**Work item:**
The response should be the data again, identical in every line.

**Records supplied:**
▬▬▬▬▬▬▬▬▬▬
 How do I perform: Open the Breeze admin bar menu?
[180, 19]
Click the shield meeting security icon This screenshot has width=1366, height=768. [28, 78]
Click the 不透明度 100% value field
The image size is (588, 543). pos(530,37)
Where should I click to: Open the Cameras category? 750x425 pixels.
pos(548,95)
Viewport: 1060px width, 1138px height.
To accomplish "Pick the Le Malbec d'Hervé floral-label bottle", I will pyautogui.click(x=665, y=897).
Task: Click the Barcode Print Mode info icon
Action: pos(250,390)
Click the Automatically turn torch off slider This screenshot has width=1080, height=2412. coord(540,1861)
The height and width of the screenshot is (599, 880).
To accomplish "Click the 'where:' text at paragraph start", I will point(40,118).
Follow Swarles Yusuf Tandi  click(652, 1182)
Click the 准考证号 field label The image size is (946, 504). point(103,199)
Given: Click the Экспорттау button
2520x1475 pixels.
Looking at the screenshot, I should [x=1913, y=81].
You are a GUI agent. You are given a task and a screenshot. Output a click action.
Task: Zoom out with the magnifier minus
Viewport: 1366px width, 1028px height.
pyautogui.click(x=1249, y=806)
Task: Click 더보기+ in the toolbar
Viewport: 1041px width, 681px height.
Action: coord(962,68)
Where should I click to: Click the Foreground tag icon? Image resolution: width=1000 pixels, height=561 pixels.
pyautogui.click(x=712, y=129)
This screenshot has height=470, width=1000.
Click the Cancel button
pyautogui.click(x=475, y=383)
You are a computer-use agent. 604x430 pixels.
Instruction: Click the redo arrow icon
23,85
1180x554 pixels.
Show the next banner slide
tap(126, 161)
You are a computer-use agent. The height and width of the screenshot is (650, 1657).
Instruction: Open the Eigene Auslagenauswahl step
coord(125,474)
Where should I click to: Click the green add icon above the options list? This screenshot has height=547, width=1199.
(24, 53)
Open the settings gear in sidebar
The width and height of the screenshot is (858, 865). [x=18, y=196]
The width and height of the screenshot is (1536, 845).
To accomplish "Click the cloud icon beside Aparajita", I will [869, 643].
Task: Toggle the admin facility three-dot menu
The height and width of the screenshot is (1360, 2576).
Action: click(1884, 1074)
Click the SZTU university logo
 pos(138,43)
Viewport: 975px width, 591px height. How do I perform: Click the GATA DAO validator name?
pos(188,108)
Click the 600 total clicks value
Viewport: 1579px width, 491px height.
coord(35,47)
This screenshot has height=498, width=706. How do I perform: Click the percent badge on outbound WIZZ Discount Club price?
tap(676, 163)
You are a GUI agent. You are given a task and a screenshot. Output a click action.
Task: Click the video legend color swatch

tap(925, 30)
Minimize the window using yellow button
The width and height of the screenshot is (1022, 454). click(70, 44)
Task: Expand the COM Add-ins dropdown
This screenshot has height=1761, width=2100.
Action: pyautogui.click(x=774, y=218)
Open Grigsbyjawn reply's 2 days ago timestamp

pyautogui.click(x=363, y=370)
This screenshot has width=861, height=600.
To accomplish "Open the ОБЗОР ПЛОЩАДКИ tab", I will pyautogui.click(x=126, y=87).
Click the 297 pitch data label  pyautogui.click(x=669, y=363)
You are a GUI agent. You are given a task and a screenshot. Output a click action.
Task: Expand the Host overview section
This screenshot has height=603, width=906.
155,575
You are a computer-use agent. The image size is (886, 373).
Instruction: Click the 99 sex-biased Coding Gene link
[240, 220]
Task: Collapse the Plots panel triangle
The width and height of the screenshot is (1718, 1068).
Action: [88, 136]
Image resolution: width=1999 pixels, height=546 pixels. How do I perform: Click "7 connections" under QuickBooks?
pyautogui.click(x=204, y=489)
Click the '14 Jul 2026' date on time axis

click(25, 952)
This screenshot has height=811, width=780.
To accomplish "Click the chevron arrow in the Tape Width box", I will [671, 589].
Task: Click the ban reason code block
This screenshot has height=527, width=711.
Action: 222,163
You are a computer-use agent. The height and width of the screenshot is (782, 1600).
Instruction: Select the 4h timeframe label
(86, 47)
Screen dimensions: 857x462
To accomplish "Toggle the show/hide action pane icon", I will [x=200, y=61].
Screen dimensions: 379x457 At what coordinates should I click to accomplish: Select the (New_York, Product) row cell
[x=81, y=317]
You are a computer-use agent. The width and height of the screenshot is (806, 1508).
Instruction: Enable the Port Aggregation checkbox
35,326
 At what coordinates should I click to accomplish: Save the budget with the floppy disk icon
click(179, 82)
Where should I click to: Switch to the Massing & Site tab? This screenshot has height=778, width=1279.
▬▬▬▬▬▬▬▬▬▬
**Answer below:**
 How do I perform: Open the Breeze admin bar menu?
[180, 19]
Click the shield meeting security icon This screenshot has width=1366, height=768. [28, 78]
Click the 不透明度 100% value field
The image size is (588, 543). pos(530,37)
Where should I click to: Open the Cameras category? 750x425 pixels.
pos(548,95)
Viewport: 1060px width, 1138px height.
To accomplish "Pick the Le Malbec d'Hervé floral-label bottle", I will pyautogui.click(x=665, y=897).
Task: Click the Barcode Print Mode info icon
Action: pos(250,390)
Click the Automatically turn torch off slider This screenshot has width=1080, height=2412. coord(540,1861)
The height and width of the screenshot is (599, 880).
To accomplish "Click the 'where:' text at paragraph start", I will point(40,118).
Follow Swarles Yusuf Tandi  click(652, 1182)
Click the 准考证号 field label The image size is (946, 504). point(103,199)
Given: Click the Экспорттау button
2520x1475 pixels.
Looking at the screenshot, I should [x=1913, y=81].
You are a GUI agent. You are given a task and a screenshot. Output a click action.
Task: Zoom out with the magnifier minus
Viewport: 1366px width, 1028px height.
pyautogui.click(x=1249, y=806)
Task: Click 더보기+ in the toolbar
Viewport: 1041px width, 681px height.
Action: coord(962,68)
Where should I click to: Click the Foreground tag icon? Image resolution: width=1000 pixels, height=561 pixels.
pyautogui.click(x=712, y=129)
This screenshot has height=470, width=1000.
Click the Cancel button
pyautogui.click(x=475, y=383)
You are a computer-use agent. 604x430 pixels.
Instruction: Click the redo arrow icon
23,85
1180x554 pixels.
Show the next banner slide
tap(126, 161)
You are a computer-use agent. The height and width of the screenshot is (650, 1657).
Instruction: Open the Eigene Auslagenauswahl step
coord(125,474)
Where should I click to: Click the green add icon above the options list? This screenshot has height=547, width=1199.
(24, 53)
Open the settings gear in sidebar
The width and height of the screenshot is (858, 865). [x=18, y=196]
The width and height of the screenshot is (1536, 845).
To accomplish "Click the cloud icon beside Aparajita", I will [869, 643].
Task: Toggle the admin facility three-dot menu
The height and width of the screenshot is (1360, 2576).
Action: click(1884, 1074)
Click the SZTU university logo
 pos(138,43)
Viewport: 975px width, 591px height. How do I perform: Click the GATA DAO validator name?
pos(188,108)
Click the 600 total clicks value
Viewport: 1579px width, 491px height.
coord(35,47)
This screenshot has height=498, width=706. How do I perform: Click the percent badge on outbound WIZZ Discount Club price?
tap(676, 163)
You are a GUI agent. You are given a task and a screenshot. Output a click action.
Task: Click the video legend color swatch

tap(925, 30)
Minimize the window using yellow button
The width and height of the screenshot is (1022, 454). click(70, 44)
Task: Expand the COM Add-ins dropdown
This screenshot has height=1761, width=2100.
Action: pyautogui.click(x=774, y=218)
Open Grigsbyjawn reply's 2 days ago timestamp

pyautogui.click(x=363, y=370)
This screenshot has width=861, height=600.
To accomplish "Open the ОБЗОР ПЛОЩАДКИ tab", I will pyautogui.click(x=126, y=87).
Click the 297 pitch data label  pyautogui.click(x=669, y=363)
You are a GUI agent. You are given a task and a screenshot. Output a click action.
Task: Expand the Host overview section
This screenshot has height=603, width=906.
155,575
You are a computer-use agent. The image size is (886, 373).
Instruction: Click the 99 sex-biased Coding Gene link
[240, 220]
Task: Collapse the Plots panel triangle
The width and height of the screenshot is (1718, 1068).
Action: [88, 136]
Image resolution: width=1999 pixels, height=546 pixels. How do I perform: Click "7 connections" under QuickBooks?
pyautogui.click(x=204, y=489)
Click the '14 Jul 2026' date on time axis

click(25, 952)
This screenshot has height=811, width=780.
To accomplish "Click the chevron arrow in the Tape Width box", I will [671, 589].
Task: Click the ban reason code block
This screenshot has height=527, width=711.
Action: 222,163
You are a computer-use agent. The height and width of the screenshot is (782, 1600).
Instruction: Select the 4h timeframe label
(86, 47)
Screen dimensions: 857x462
To accomplish "Toggle the show/hide action pane icon", I will [x=200, y=61].
Screen dimensions: 379x457 At what coordinates should I click to accomplish: Select the (New_York, Product) row cell
[x=81, y=317]
You are a computer-use agent. The width and height of the screenshot is (806, 1508).
Instruction: Enable the Port Aggregation checkbox
35,326
 At what coordinates should I click to accomplish: Save the budget with the floppy disk icon
click(179, 82)
Where should I click to: Switch to the Massing & Site tab? This screenshot has height=778, width=1279.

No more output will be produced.